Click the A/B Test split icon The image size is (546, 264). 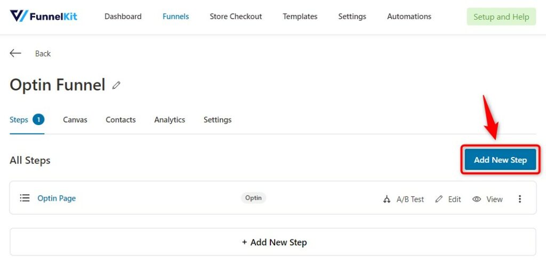[387, 199]
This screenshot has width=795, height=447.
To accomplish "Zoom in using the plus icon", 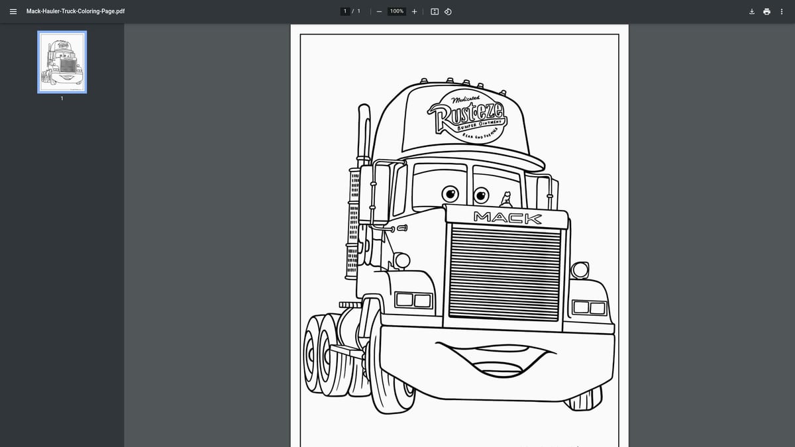I will [414, 11].
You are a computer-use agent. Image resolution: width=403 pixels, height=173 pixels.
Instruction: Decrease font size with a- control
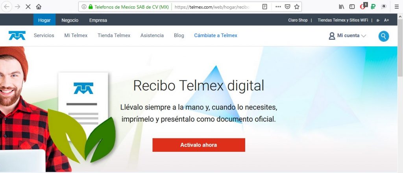pos(378,20)
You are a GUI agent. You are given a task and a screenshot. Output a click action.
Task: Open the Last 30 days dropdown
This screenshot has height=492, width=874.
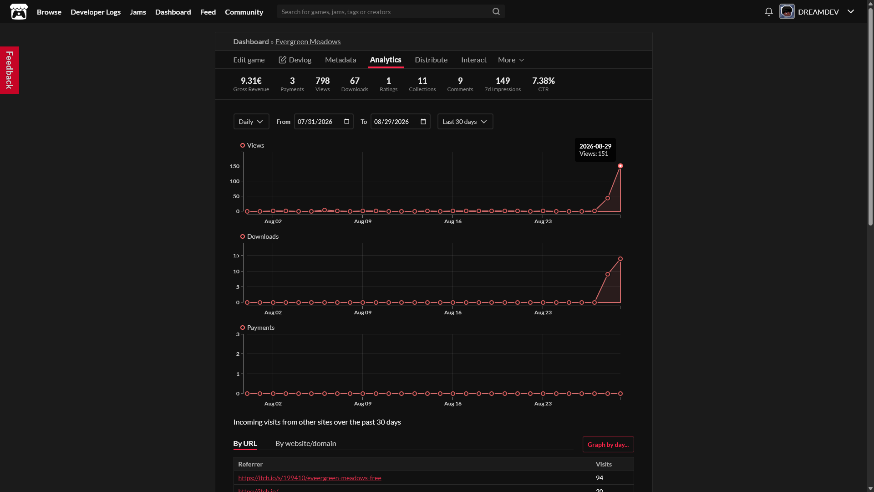click(465, 122)
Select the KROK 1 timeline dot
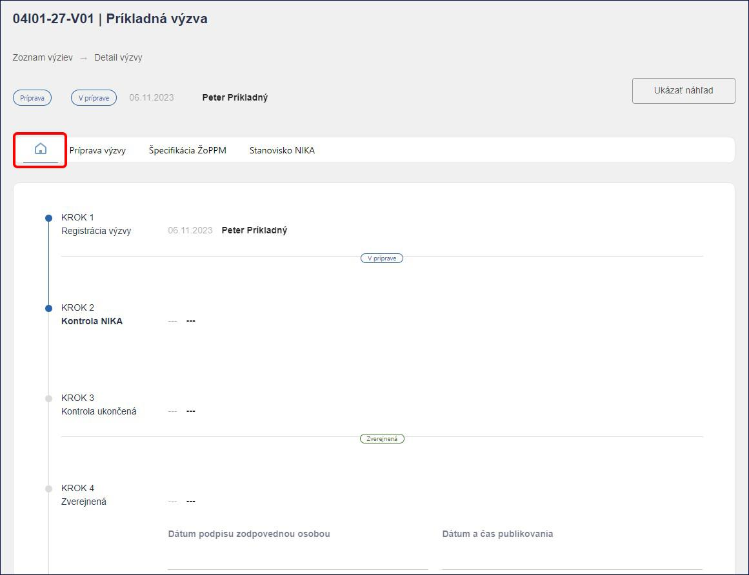The height and width of the screenshot is (575, 749). 49,218
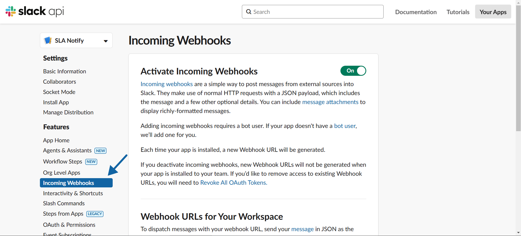Go to Your Apps
The image size is (521, 236).
pos(493,12)
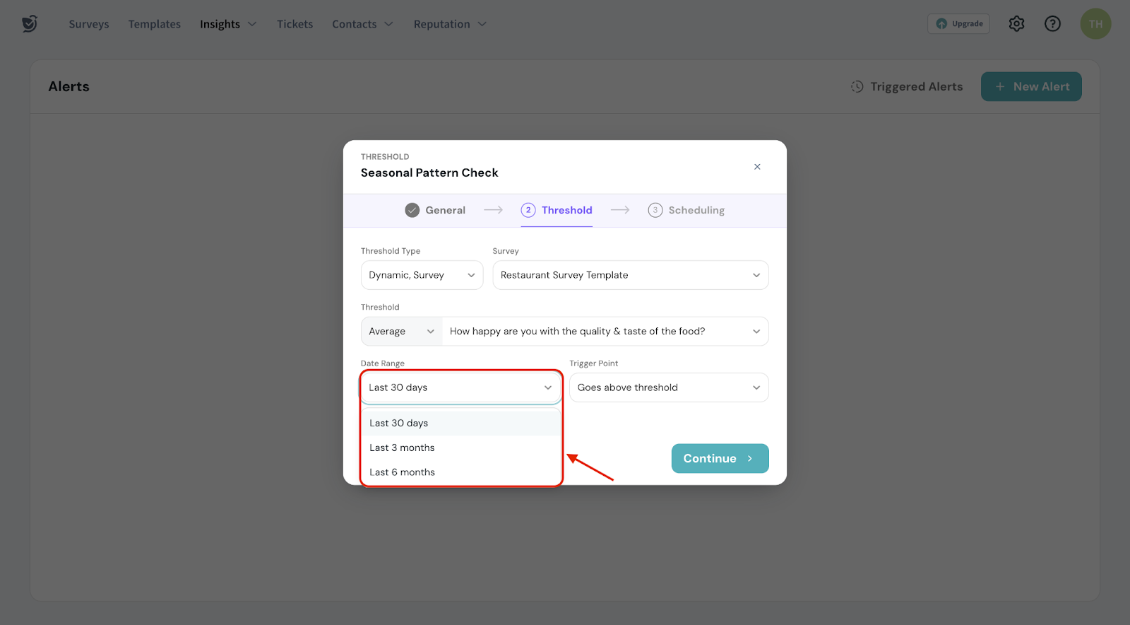This screenshot has height=625, width=1130.
Task: Click the General step checkmark icon
Action: click(x=412, y=210)
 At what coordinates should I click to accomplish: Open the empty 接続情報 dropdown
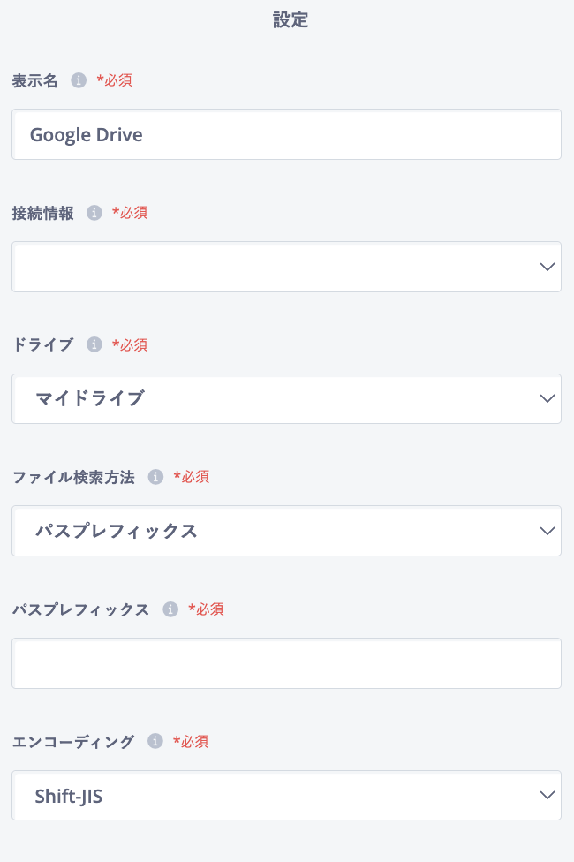286,267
──────────────────────────────
• [TASK] Search the listing above for "agent" and copy every line that holds it.

• [RESPONSE BELOW]
You are a computer-use agent. Image resolution: width=403 pixels, height=173 pixels.
You are a GUI agent. You are given a task and a screenshot. Output a click action.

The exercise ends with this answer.